Krankenhäuser fordern bei bundesweitem Protesttag mehr Geld vom Staat
Mit einem bundesweiten Protesttag haben die Krankenhäuser am Mittwoch auf ihre schwierige finanzielle Situation aufmerksam gemacht. In der Krankenhausfinanzierung klaffe eine "riesige Lücke", die zu "Schließungen von Krankenhäusern und damit Lücken in der Patientenversorgung" führen werde, sagte der Vorsitzende der Deutschen Krankenhausgesellschaft (DKG), Gerald Gaß, am Rande der Kundgebung in Berlin der Nachrichtenagentur AFP.
Der Protest sei nötig, "weil die Politik die Krankenhäuser in Deutschland im Regen stehen lässt", sagte Gaß. Begleitet wird der Protesttag vor eindringlichen Warnungen vor einem Klinik-Sterben. Kundgebungen gab es in Berlin und sechs weiteren deutschen Städten.
Die Krankenhäuser fordern einen staatlichen Inflationsausgleich, um mit den steigenden Kosten Schritt halten zu können. Die Krankenhäuser machten derzeit jeden Monat 500 Millionen Euro Verlust, sagte Gaß zu AFP. "Das geht nicht mehr lange gut. 50 Krankenhäuser sind bereits in dem Insolvenzverfahren, und etlichen von ihnen droht die Schließung."
Gaß wies darauf hin, dass die Krankenhäuser die Inflation nicht einfach selbst ausgleichen könnten, indem sie höhere Preise berechneten. Krankenhäuser hätten "staatlich festgelegte Preise, und deswegen klafft diese große Lücke - und deshalb muss Politik handeln."

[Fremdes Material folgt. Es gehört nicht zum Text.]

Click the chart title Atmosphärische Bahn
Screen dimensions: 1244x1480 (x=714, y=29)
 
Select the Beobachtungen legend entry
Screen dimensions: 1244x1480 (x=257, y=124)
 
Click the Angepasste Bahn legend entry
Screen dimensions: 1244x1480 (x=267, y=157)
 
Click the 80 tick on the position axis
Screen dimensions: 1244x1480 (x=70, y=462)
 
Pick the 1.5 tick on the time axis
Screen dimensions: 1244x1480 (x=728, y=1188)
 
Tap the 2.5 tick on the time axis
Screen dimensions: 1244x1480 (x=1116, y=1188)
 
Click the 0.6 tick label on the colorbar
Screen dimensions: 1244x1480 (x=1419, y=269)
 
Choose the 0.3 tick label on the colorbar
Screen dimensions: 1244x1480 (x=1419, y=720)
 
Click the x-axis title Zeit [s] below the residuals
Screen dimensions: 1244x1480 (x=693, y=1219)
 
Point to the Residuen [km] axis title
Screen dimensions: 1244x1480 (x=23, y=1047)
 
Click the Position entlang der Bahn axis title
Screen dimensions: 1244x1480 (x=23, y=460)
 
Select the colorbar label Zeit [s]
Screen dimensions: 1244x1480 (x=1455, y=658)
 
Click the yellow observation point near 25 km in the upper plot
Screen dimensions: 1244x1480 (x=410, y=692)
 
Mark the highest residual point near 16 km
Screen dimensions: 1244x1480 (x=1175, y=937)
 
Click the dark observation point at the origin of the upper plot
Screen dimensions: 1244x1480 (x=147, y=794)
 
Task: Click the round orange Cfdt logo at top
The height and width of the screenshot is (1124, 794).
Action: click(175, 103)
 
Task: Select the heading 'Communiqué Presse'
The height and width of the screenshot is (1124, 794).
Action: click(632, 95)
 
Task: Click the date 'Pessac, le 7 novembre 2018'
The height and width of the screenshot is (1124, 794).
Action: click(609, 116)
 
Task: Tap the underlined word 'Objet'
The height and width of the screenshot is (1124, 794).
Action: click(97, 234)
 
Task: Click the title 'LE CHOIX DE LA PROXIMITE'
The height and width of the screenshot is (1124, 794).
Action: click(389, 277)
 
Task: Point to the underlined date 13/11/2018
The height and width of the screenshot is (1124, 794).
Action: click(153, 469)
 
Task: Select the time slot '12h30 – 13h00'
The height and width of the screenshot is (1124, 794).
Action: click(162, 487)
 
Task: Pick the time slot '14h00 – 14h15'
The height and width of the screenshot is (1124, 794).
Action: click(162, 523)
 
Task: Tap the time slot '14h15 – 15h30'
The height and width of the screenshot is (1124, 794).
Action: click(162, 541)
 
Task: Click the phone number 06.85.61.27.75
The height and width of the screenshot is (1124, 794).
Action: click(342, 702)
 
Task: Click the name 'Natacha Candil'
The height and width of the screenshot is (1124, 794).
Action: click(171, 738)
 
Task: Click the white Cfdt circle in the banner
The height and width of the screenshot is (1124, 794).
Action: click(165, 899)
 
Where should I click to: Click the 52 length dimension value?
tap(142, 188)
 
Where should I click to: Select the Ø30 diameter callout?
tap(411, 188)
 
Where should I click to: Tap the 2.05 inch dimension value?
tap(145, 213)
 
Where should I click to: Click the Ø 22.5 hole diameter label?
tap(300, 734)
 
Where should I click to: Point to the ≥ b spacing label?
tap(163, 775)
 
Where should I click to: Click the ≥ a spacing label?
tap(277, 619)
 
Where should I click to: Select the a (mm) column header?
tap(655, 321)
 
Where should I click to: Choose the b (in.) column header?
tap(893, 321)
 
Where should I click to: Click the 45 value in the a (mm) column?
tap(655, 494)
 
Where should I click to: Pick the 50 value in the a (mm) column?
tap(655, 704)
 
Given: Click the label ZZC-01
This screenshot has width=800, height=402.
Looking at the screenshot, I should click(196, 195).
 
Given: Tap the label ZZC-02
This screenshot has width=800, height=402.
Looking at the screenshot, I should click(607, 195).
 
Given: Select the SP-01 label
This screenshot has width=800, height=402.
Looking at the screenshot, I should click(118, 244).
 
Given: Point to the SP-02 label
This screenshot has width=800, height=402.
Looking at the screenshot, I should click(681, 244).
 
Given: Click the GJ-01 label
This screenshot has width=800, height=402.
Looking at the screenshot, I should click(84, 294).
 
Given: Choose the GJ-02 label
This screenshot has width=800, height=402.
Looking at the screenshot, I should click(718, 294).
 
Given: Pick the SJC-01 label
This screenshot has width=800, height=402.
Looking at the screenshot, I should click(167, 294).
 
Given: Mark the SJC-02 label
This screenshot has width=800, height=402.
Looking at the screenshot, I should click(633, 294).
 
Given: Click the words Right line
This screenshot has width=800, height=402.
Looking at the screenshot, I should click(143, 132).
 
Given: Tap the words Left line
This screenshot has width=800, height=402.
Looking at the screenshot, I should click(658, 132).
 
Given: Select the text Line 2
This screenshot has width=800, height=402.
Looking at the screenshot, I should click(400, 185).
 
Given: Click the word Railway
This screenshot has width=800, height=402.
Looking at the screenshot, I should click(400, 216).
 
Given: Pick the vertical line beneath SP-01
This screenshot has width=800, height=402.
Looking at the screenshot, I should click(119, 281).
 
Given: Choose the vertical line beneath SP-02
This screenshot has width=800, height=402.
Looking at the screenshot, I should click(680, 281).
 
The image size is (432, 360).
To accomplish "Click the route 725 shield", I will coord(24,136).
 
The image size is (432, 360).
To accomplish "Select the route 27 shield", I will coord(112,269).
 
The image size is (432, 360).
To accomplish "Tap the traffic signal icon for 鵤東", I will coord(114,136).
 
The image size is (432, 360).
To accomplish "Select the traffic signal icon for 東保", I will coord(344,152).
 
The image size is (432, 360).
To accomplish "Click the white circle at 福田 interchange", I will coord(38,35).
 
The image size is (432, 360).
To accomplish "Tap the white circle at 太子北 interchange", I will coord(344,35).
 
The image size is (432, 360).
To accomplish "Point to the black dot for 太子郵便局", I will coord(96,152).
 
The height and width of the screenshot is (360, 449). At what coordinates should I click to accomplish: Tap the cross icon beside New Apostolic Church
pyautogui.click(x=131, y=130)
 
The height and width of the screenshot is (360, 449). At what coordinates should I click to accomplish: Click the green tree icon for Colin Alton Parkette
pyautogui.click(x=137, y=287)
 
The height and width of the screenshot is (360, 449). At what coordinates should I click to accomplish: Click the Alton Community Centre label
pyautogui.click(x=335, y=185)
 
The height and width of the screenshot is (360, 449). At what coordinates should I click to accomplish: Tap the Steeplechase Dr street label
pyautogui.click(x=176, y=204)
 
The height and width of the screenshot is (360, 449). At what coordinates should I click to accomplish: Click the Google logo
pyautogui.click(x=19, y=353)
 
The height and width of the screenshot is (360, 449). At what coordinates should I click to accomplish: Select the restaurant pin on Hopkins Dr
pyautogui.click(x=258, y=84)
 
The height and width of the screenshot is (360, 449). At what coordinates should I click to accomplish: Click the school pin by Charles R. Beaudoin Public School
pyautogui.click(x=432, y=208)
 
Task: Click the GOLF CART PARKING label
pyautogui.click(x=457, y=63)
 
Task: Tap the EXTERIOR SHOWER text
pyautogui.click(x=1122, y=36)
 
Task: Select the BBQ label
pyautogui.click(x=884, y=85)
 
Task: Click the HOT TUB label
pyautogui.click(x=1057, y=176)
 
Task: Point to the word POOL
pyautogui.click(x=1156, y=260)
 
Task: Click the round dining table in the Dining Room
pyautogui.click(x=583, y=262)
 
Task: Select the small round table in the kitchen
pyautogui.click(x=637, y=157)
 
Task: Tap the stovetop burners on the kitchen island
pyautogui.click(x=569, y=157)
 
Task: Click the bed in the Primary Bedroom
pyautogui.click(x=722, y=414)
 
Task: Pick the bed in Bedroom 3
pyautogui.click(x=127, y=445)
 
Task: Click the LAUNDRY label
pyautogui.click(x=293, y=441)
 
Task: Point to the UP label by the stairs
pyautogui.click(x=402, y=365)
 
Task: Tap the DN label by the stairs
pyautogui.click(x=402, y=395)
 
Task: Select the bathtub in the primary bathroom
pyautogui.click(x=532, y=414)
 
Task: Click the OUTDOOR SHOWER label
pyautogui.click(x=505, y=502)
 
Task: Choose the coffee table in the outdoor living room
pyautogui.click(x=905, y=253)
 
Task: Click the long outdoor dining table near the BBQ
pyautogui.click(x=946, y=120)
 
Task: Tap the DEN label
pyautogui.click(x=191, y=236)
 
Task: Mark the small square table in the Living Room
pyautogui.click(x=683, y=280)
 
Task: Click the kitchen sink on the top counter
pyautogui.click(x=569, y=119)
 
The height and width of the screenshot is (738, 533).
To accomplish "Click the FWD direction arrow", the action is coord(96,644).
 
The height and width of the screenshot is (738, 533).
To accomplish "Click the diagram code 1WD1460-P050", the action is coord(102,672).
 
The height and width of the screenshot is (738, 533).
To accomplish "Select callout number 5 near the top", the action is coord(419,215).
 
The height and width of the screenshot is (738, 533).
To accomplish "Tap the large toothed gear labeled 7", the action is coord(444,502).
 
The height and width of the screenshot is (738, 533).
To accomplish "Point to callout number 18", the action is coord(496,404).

Laut dem aktuellen Krankenhaus Rating Report könnten 2024 knapp 80 Prozent der Kliniken rote Zahlen schreiben. Bundesgesundheitsminister Karl Lauterbach (SPD) will die Finanzierung der Krankenhäuser durch eine tief greifende Reform auf eine tragfähigere Basis stellen - die Kliniken argumentieren jedoch, dass dies für viele Häuser zu spät kommen könnte.
Sie fordern deshalb Soforthilfen und eine Brückenfinanzierung, bis die Krankenhausreform wirksam wird. Lauterbach sieht dafür aber keine finanziellen Spielräume - und weist den Bundesländern eine Mitschuld an der Misere zu, weil diese zu lange ihrer Pflicht zu Investitionen in Krankenhäusern nicht nachgekommen seien.
Der Deutsche Städtetag schloss sich den Forderungen der Krankenhäuser an. Nötig seien nun "Sofortmaßnamen und schnelles Geld", sagte Städtetagspräsident Markus Lewe (CDU) dem Redaktionsnetzwerk Deutschland. Neben dem Inflationsausgleich sei auch eine "vollständige Finanzierung der vereinbarten Tarifsteigerungen im Jahr 2024 von rund zehn Prozent" nötig.
Auch die Ärztegewerkschaft Marburger Bund unterstützte den Protest der Krankenhäuser. "Wenn Krankenhäuser angesichts dieser Lage ums finanzielle Überleben kämpfen, kann man nicht einfach die Hände in den Schoß legen und tatenlos zusehen, wie bedarfsnotwendige Strukturen verloren gehen", erklärte die Vorsitzende Susanne Johna.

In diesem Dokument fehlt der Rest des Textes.